A component is an undirected graph with vertices labeled from $0$ to $n-1$. The Component Assembly Machine has the following two functions:
(1) Produce a component consisting of only one vertex labeled $0$ with no edges.
(2) Combine two existing components $G_1$ and $G_2$, where the number of vertices $m$ in $G_2$ is greater than or equal to the number of vertices $n$ in $G_1$, to obtain a new component $G$. The vertex set of $G$ is the union of the vertex sets of $G_1$ and $G_2$, and the vertices $i$ ($0 \le i < m$) of $G_2$ are re-labeled as $n+i$. The edge set of $G$ is the union of the edge sets of $G_1$ and $G_2$, with an additional undirected edge added between every vertex $a$ ($a \ge n$) and the vertex $(a \pmod n)$.

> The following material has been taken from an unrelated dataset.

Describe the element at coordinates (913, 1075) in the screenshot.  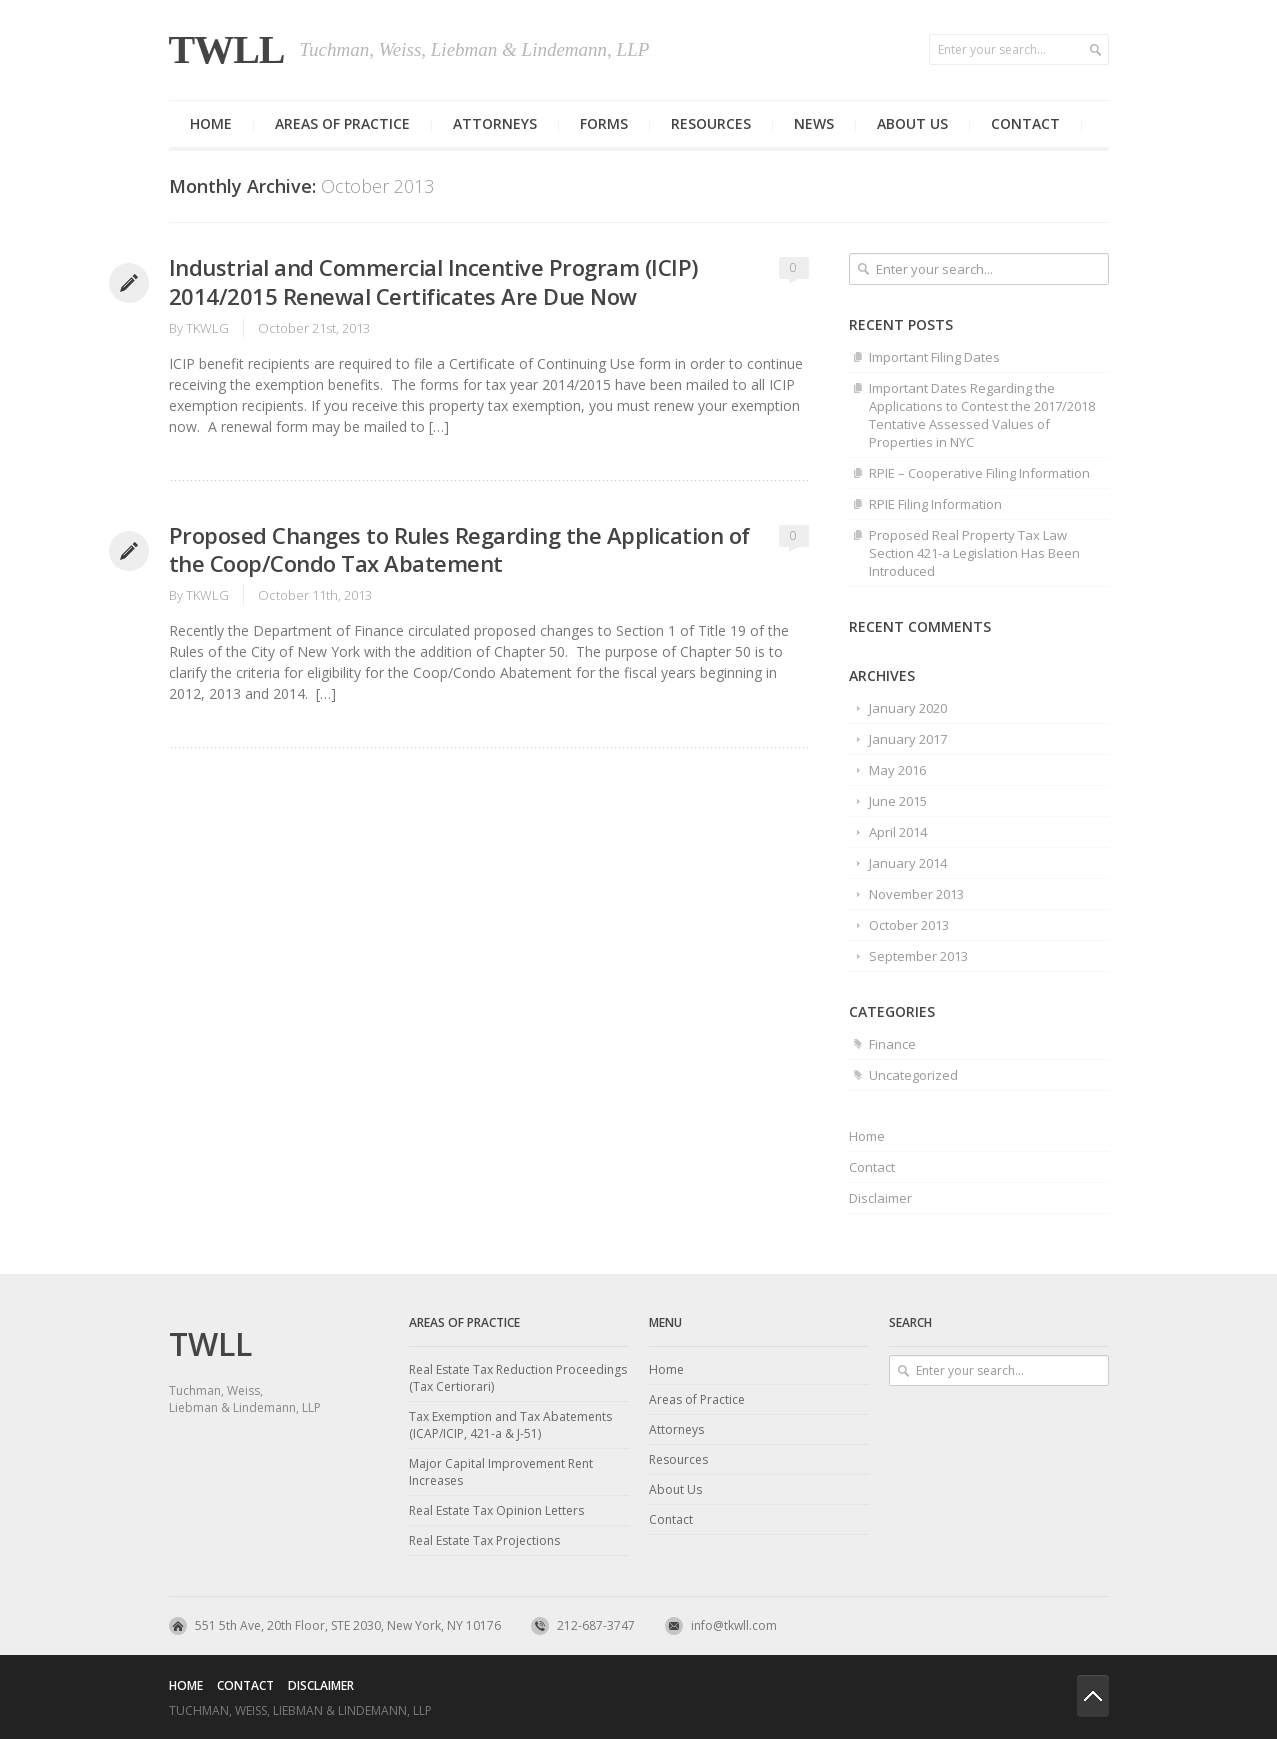
I see `Uncategorized` at that location.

SHTSC is now wondering whether a given component can be produced and assembled by the Component Assembly Machine.
Note: Components are labeled, which means two components are considered different even if they only differ in their labels.
Input
The first line contains an integer $t$, representing the number of test cases.

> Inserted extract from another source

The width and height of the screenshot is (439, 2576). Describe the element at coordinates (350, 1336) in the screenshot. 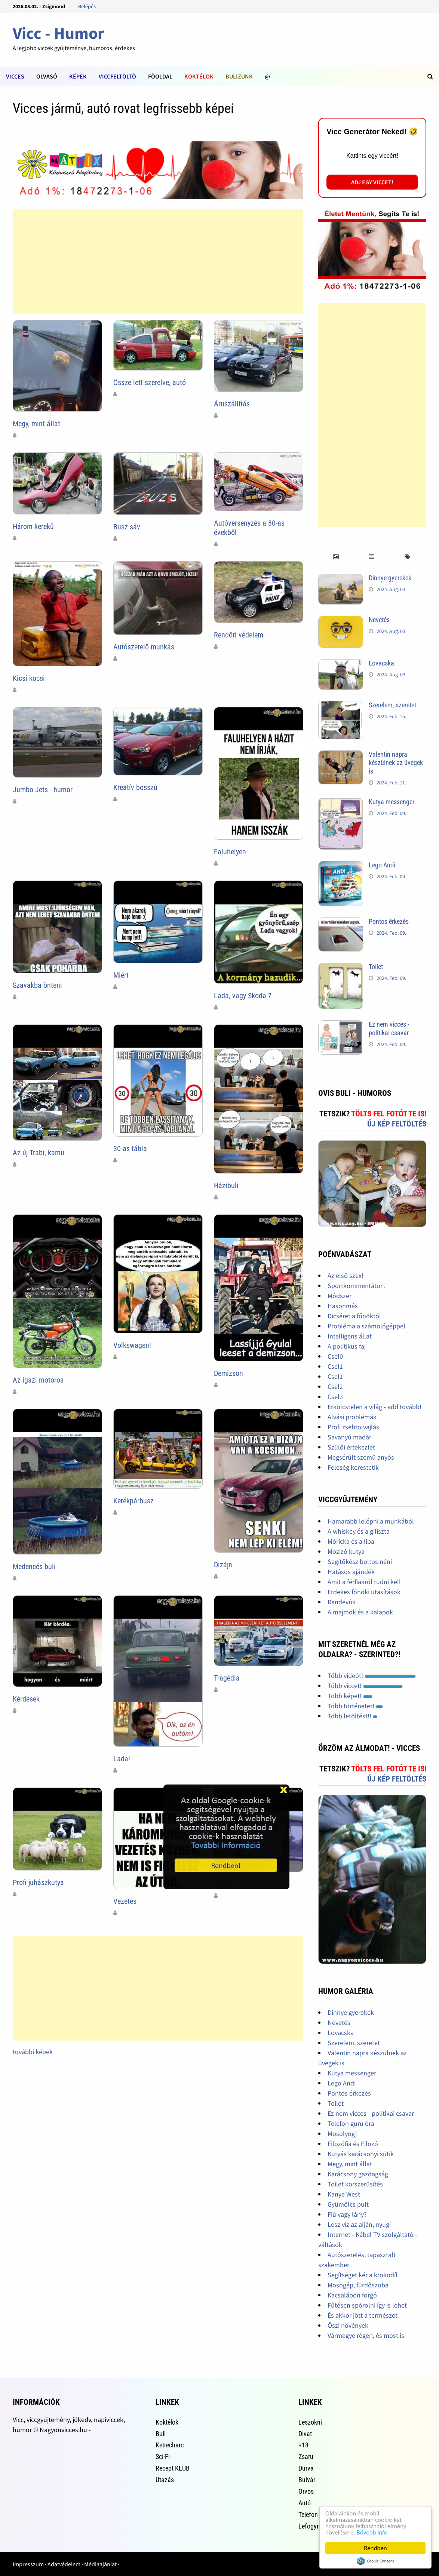

I see `Intelligens állat` at that location.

For each test case, the first line contains two integers $n$ and $m$, representing that the labeled undirected graph has $n$ vertices labeled $0$ to $n-1$, and $m$ is the number of edges.
The next $m$ lines each contain two integers $u$ and $v$, representing an undirected edge between $u$ and $v$.
Output
For each test case, output a single line. If the undirected graph can be produced by the Component Assembly Machine, output "YES", otherwise output "NO".
Constraints
- For 10% of the data: $t=1$.
- For 50% of the data: $n \le 1000$.
- For 100% of the data: $t \le 10$, $n, m \le 100000$, $0 \le u, v < n$.
Examples
Input 1
2 1 0 2 0
Output 1
YES NO
Input 2
2 3 3 0 1 0 2 1 2 4 6 0 1 1 2 2 3 3 0 0 2 1 3
Output 2
YES YES
Input 3
2 5 8 0 1 0 2 0 3 0 4 1 2 1 3 3 4 4 2 5 8 4 0 4 1 4 2 4 3 0 1 0 3 2 1 3 2
Output 3
YES NO
Note
Example 1: The case $n=1$ and a component that cannot be produced.
Example 2: The case $n=3$ and the second case for $n=4$.
Example 3: The first case for $n=5$ and an example that cannot be produced due to incorrect labeling.